*QUÉ ENTREGAR*.
Reproduce literalmente las líneas de los registros que van desde la que contiene "You are a computer-use agent. This" hasta la que contiene "Action: click(x=143, y=64)", ambas incluidas.

*REGISTROS PARA PROCESAR*.
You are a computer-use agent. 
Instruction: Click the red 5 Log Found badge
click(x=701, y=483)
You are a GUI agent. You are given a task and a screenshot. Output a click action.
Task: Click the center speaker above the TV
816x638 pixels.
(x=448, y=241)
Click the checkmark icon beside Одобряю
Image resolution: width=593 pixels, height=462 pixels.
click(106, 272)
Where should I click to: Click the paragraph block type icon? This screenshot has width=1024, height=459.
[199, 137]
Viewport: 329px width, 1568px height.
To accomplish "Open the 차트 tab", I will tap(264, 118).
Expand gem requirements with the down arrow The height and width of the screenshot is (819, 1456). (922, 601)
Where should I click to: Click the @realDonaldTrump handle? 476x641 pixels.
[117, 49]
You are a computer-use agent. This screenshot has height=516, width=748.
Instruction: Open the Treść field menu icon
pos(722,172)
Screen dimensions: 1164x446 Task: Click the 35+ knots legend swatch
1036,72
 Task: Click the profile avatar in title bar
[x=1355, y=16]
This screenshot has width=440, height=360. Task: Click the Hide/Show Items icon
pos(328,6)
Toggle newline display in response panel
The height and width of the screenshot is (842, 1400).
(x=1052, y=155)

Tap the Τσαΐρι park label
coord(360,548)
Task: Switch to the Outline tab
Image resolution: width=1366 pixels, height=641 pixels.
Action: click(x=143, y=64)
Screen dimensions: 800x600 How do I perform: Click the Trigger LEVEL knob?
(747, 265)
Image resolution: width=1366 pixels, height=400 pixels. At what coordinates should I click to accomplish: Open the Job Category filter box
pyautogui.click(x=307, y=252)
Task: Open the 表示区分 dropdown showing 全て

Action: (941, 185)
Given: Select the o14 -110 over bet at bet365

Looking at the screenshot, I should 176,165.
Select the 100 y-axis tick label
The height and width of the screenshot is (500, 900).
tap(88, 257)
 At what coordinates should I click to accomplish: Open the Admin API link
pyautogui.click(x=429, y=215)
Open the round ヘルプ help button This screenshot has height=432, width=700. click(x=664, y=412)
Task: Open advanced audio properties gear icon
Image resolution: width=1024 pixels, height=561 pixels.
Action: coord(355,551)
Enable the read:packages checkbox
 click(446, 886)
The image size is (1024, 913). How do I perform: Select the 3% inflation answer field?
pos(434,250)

*RESPUESTA FINAL*.
You are a computer-use agent. This screenshot has height=516, width=748.
Instruction: Open the Treść field menu icon
pos(722,172)
Screen dimensions: 1164x446 Task: Click the 35+ knots legend swatch
1036,72
 Task: Click the profile avatar in title bar
[x=1355, y=16]
This screenshot has width=440, height=360. Task: Click the Hide/Show Items icon
pos(328,6)
Toggle newline display in response panel
The height and width of the screenshot is (842, 1400).
(x=1052, y=155)

Tap the Τσαΐρι park label
coord(360,548)
Task: Switch to the Outline tab
Image resolution: width=1366 pixels, height=641 pixels.
Action: click(x=143, y=64)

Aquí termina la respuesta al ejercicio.